QUESTIONS SUR LES EPIDEMIES
"Après ce petit discours d’Ātreya, Agniveśa enchaîna : Quand les remèdes ont été collectés, préparés et administrés, dites-moi comment une épidémie peut affliger en même temps des personnes ayant une constitution, une alimentation, un corps, une énergie, un tempérament, un mental et un âge différents. [5].
FACTEURS RESPONSABLES DES EPIDEMIES
Maître Ātreya lui répondit : Agniveśa, certes, les hommes diffèrent par leurs caractères propres (constitution, etc.). Mais ce n’est pas tout.
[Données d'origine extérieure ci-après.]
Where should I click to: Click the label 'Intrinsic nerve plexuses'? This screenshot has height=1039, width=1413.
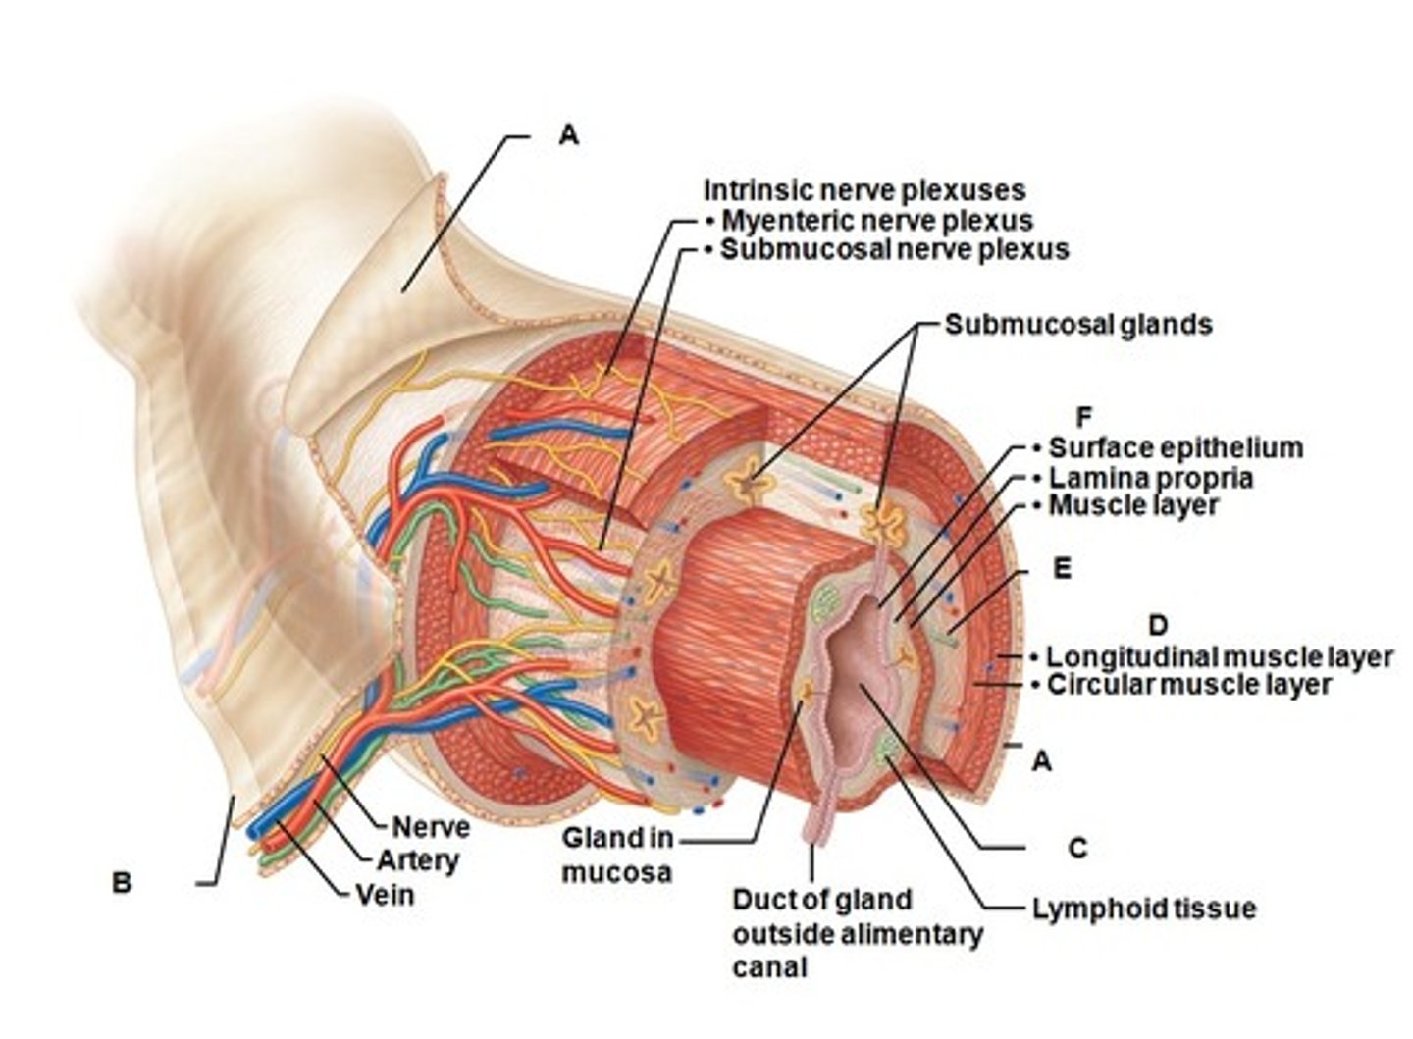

Il existe des facteurs de dérèglement généraux provoquant des maladies dont les symptômes apparaissent tous à la même période et qui sont capables d’anéantir une communauté entière.
Ces agents sont en relation avec l’air, l’eau, le lieu et le moment (Kala). [6].
CARACTERISTIQUES DE LA POLUTION DE L’AIR, DE L’EAU, DE LA TERRE ET DU TEMPS
1. L’AIR
Dans un tel contexte, l’air est reconnu comme un agent pathogène dans les cas suivants : dérèglement par rapport aux normes saisonnières, excès d’humidité, de turbulences, de rigueur, de froid, de rudesse ; manifestations météorologiques étranges, inhabituelles et durables ; grandes discordances climatiques avec les normes, tourbillons, odeurs bizarres, nuées, tempêtes de sable, de poussière, de fumée (des incendies ?).
2. L’EAU
L’eau perd toutes ses vertus quand elle change d’odeur, de couleur, de goût et que son approche tactile se modifie ; lorsqu’elle devient trop visqueuse ; lorsque les oiseaux aquatiques quittent les marais et les rivières et que les animaux les désertent parce qu’ils ne leur conviennent plus.
3. LA TERRE
Le sol, un lieu ou une région deviennent insalubres quand changent leur couleur, leur odeur, leur goût et leur contact, quand ils se chargent de moisissures et d’humidité, quand y prolifèrent reptiles, prédateurs, moustiques, sauterelles, mouches, rats, hiboux, vautours, chacals, etc. ; quand se développent en surabondance herbes et plantes grimpantes. Un lieu devient également malsain si son apparence change, si les cultures dépérissent, sèchent ou sont endommagées et si les vents se chargent de fumée ; si les oiseaux crient et les chiens aboient sans cesse ; si la confusion et l’inconfort règnent parmi les animaux et les oiseaux ; si les résidents perdent leurs vertus, leur honnêteté, leur pudeur ou manifestent des troubles du comportement. On peut encore déceler d’autres phénomènes anormaux déterminant l’insalubrité d’une région : débordement et agitation des cours d’eau, chutes fréquentes de météorites, orages et coups de foudre, tremblements de terre, incidents désagréables et tristes ; nombreux signes néfastes apparaissant dans le soleil, la lune et les planètes, telles des teintes dures, couleur de cuivre, rougeâtres, blanches ou prenant l’aspect de nuages ; les habitants deviennent sujets à la confusion, à l’excitation, à la douleur, aux larmes et à la morosité ; ils se lamentent et pleurent bruyamment, comme si un des guhyaka malfaisants (demi-dieux, gardiens du trésor de Kubera) les empoignait.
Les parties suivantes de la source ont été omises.